##### Article
The symposium gave researchers and practitioners the opportunity to discuss these challenges and share ideas for solutions. Pranav Chintalapati, an event organizer and first-year postdoctoral environmental engineering student at CU, is working on a USAID-funded sustainable WASH systems project. One challenge he sees in his field is shifting the focus away from just building infrastructure projects, like hand pumps, and towards sustainable systems for maintaining the projects.
The symposium was a valuable networking opportunity, Chintalapati said. What interested him most? The presentation by Evan Thomas, a professor at Portland State University.
“He gave a lot of really interesting examples from his own research using sensor technology in the field as a means of collecting data,” Chintalapati said. “That one was interesting because there is a lot of overlap between the work that he’s doing and the work that I would be interested in doing.”
For Chambers, the biggest challenge for the sanitation sector is increasing urbanization.
“You don’t have enough space to put in either sewers or conventional pit latrines,” Chambers said. “I think that’s where container-based sanitation would come in and maybe fill that gap.”
These container-based systems, toilets that take waste and turn it into compost or fuel all in one system, seemed like a promising, albeit imperfect, sanitation solution for many attendees.
Xavier Fonoll Almansa, a postdoctoral researcher at the University of Michigan, studies anaerobic container-based systems. These systems use microorganisms to turn the waste into compost or methane, which groups can then use for fuel.
Fonoll Almansa discovered some challenges with the systems he analyzed during his research in Gabon. Sometimes temperature can be a challenge, and without added waste from agriculture, it was hard for households to produce enough waste to make the system work.
Practitioners saw other challenges.
“I think my biggest takeaway is that there is a promising approach of using container-based systems for urban sanitation,” said Perez. CU Boulder is the primary grant recipient. Yet Perez said that “they [the practitioners] are realizing that they will need public subsidies to make it financially viable.”
Philip Darko, the WASH program manager for Catholic Relief Services in Ghana, said that the container-based systems are one of the most promising market-based solutions for sanitation issues in his community.
“I’ve been aware of the container-based sanitation system, but not to the level of getting to understand how the waste product could be put to very good use,” he said, referring to using the waste product for fuel.
This knowledge “has put me in the position to lead the front and try to get some of these things implemented,” he said. “I think this is a big fight, and for us in Ghana, this is very important.”
##########
### Direction A
Copy the article on the sanitation symposium, starting at "These container-based systems, toilets" and ending at "use for fuel.", and substitute "fertilizer" for each "compost".
##### Input rows
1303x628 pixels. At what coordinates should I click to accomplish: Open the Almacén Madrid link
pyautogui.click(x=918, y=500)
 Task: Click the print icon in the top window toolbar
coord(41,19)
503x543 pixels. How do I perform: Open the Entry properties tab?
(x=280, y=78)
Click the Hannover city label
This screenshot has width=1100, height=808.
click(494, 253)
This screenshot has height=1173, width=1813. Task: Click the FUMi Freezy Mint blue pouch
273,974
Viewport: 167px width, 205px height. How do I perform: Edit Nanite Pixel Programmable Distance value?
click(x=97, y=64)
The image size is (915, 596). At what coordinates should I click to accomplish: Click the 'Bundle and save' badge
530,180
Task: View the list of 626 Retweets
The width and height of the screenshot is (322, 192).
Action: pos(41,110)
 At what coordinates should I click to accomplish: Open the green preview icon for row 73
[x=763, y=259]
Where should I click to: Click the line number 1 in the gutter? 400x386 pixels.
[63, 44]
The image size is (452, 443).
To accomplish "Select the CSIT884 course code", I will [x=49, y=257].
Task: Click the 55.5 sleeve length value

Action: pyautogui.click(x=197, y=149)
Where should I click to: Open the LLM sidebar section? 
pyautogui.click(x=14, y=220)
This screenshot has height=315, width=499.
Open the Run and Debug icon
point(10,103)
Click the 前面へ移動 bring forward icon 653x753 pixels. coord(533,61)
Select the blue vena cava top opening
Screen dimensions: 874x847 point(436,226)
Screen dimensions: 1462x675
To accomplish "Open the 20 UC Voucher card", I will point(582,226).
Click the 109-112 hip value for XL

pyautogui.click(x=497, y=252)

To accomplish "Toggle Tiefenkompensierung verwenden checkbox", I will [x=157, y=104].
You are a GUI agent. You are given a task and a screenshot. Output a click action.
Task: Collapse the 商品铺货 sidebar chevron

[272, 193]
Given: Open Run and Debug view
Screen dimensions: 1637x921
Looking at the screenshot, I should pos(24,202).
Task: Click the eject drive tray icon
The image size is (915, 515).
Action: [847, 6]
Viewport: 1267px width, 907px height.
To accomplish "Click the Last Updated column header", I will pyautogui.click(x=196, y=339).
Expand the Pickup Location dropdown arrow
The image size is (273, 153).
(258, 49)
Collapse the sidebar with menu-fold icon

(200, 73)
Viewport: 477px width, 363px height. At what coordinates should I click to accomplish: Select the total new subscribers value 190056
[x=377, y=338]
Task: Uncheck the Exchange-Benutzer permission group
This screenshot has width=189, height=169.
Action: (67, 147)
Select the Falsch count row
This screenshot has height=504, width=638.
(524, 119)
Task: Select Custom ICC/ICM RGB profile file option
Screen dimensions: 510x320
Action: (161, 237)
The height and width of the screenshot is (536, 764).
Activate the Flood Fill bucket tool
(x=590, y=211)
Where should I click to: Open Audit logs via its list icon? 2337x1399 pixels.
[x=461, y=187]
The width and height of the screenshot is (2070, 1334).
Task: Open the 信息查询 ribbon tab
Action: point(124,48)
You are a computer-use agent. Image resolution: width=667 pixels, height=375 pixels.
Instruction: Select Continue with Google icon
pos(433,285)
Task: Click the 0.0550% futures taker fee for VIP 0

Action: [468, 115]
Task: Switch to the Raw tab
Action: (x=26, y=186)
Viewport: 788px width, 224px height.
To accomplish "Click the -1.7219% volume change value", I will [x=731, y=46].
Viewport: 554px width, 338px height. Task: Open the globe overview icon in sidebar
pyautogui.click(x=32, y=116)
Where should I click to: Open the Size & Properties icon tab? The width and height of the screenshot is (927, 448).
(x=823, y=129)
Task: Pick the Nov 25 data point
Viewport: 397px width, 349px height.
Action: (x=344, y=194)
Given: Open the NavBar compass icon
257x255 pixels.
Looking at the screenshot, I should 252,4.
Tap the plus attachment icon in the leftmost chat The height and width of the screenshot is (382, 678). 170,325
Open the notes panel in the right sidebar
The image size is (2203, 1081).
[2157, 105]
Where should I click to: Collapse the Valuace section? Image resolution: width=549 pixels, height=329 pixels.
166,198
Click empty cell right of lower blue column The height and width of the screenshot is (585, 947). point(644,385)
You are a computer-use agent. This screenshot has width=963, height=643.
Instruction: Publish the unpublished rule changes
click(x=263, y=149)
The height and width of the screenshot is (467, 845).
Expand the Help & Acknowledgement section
##########
### Direction B
Render the collection entries as a Markdown table with columns headed "n" and "Line", starting at the line that contains "Given: Open the NavBar compass icon" and ending at the last line of the entries. Omit blank lines and include only those lines.

### Task result A
These container-based systems, toilets that take waste and turn it into fertilizer or fuel all in one system, seemed like a promising, albeit imperfect, sanitation solution for many attendees.
Xavier Fonoll Almansa, a postdoctoral researcher at the University of Michigan, studies anaerobic container-based systems. These systems use microorganisms to turn the waste into fertilizer or methane, which groups can then use for fuel.

### Task result B
| n | Line |
|---|---|
| 1 | Given: Open the NavBar compass icon |
| 2 | 257x255 pixels. |
| 3 | Looking at the screenshot, I should 252,4. |
| 4 | Tap the plus attachment icon in the leftmost chat The height and width of the screenshot is (382, 678). 170,325 |
| 5 | Open the notes panel in the right sidebar |
| 6 | The image size is (2203, 1081). |
| 7 | [2157, 105] |
| 8 | Where should I click to: Collapse the Valuace section? Image resolution: width=549 pixels, height=329 pixels. |
| 9 | 166,198 |
| 10 | Click empty cell right of lower blue column The height and width of the screenshot is (585, 947). point(644,385) |
| 11 | You are a computer-use agent. This screenshot has width=963, height=643. |
| 12 | Instruction: Publish the unpublished rule changes |
| 13 | click(x=263, y=149) |
| 14 | The height and width of the screenshot is (467, 845). |
| 15 | Expand the Help & Acknowledgement section |